**The problem**
List every line of the data below that contains the string "height", copying each line in full. Count a match only when the case is the same.

-- BEGIN Available data --

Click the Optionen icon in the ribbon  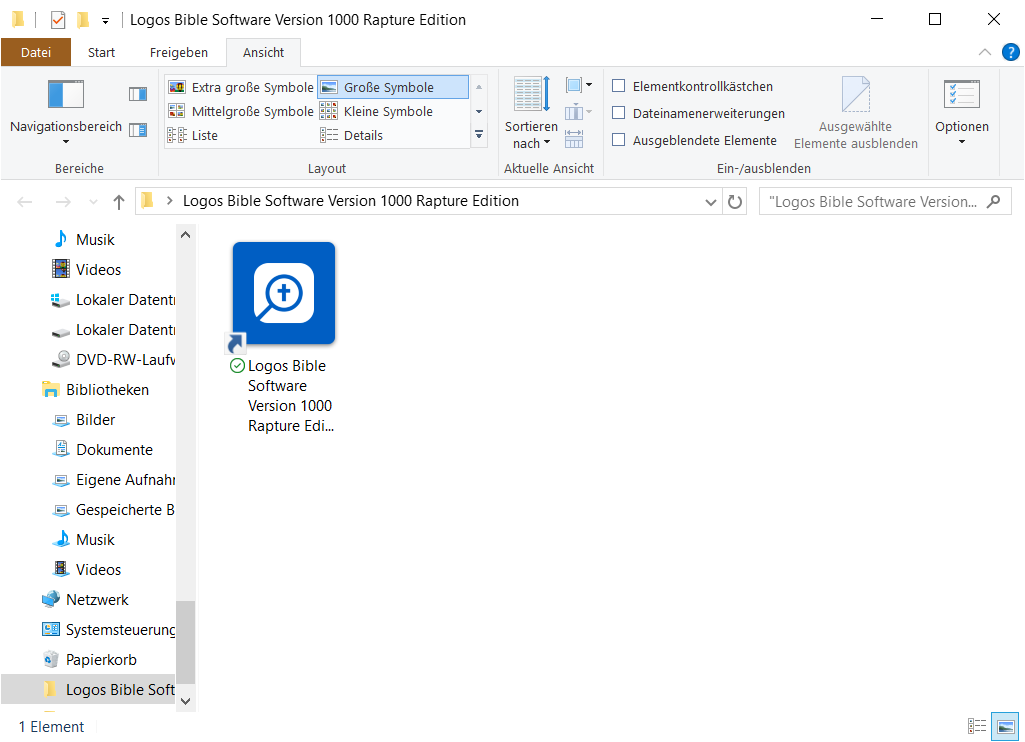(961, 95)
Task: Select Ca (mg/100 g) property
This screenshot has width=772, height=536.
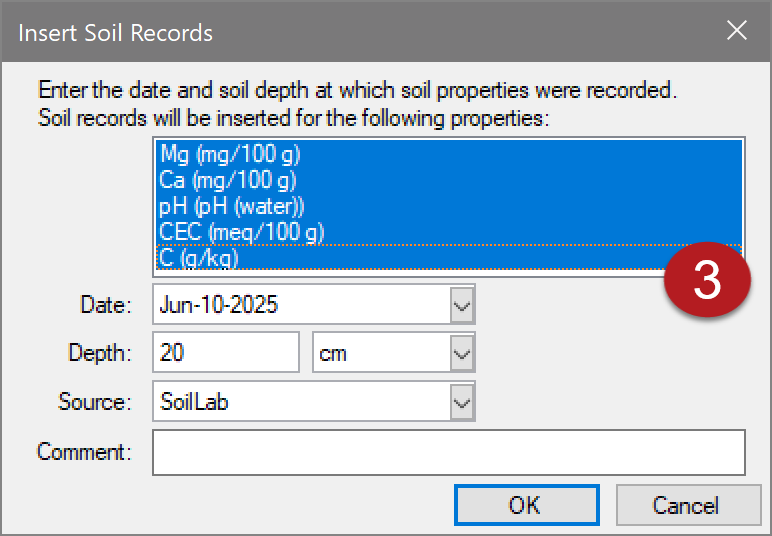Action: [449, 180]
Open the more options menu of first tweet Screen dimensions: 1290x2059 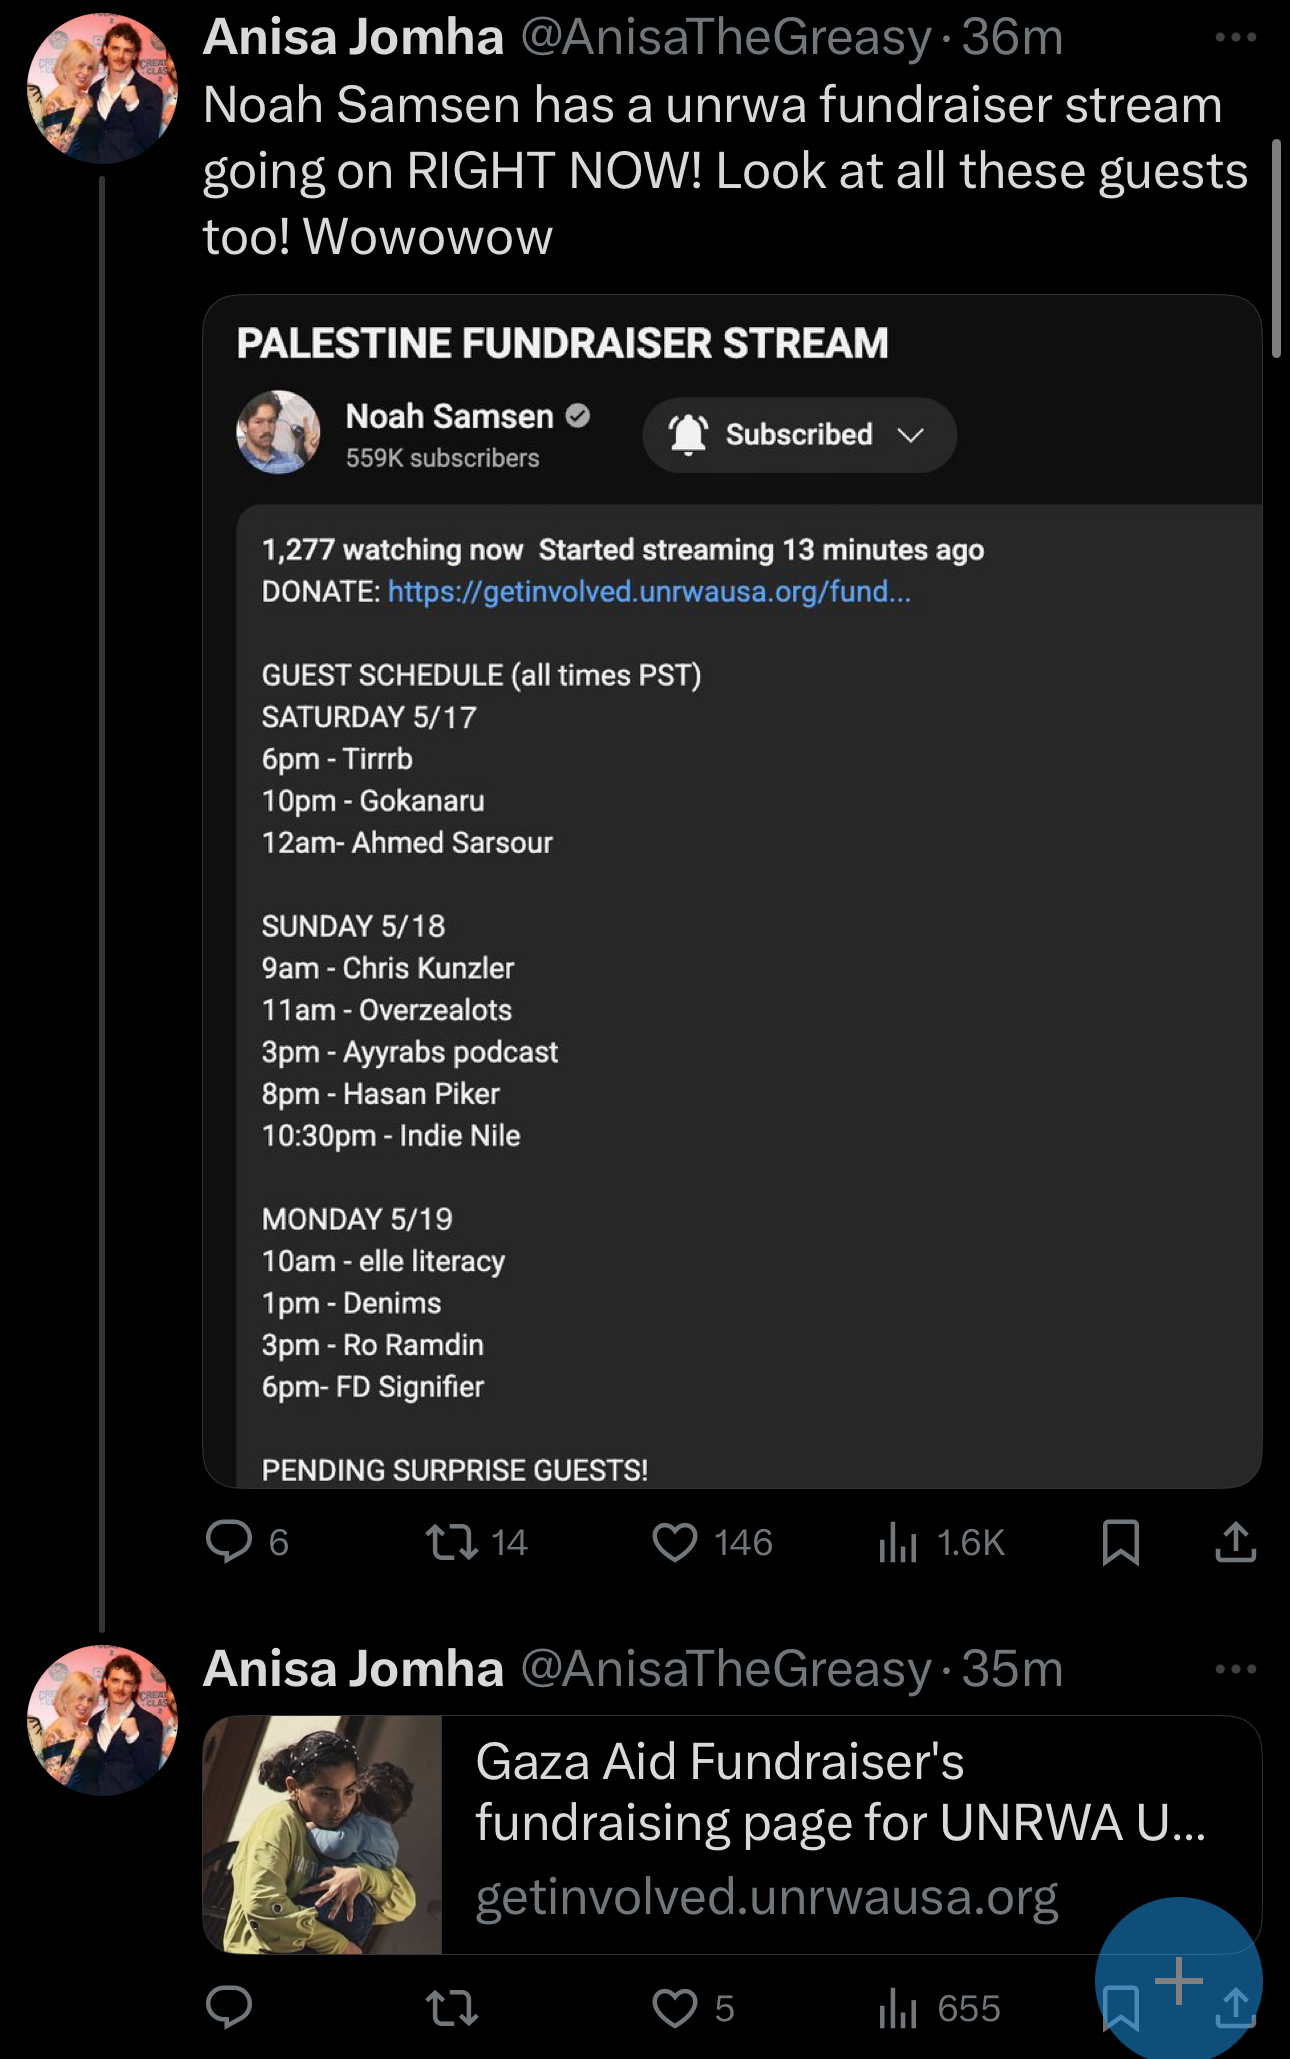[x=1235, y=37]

-- END Available data --

**Task solution**
This screenshot has width=772, height=536.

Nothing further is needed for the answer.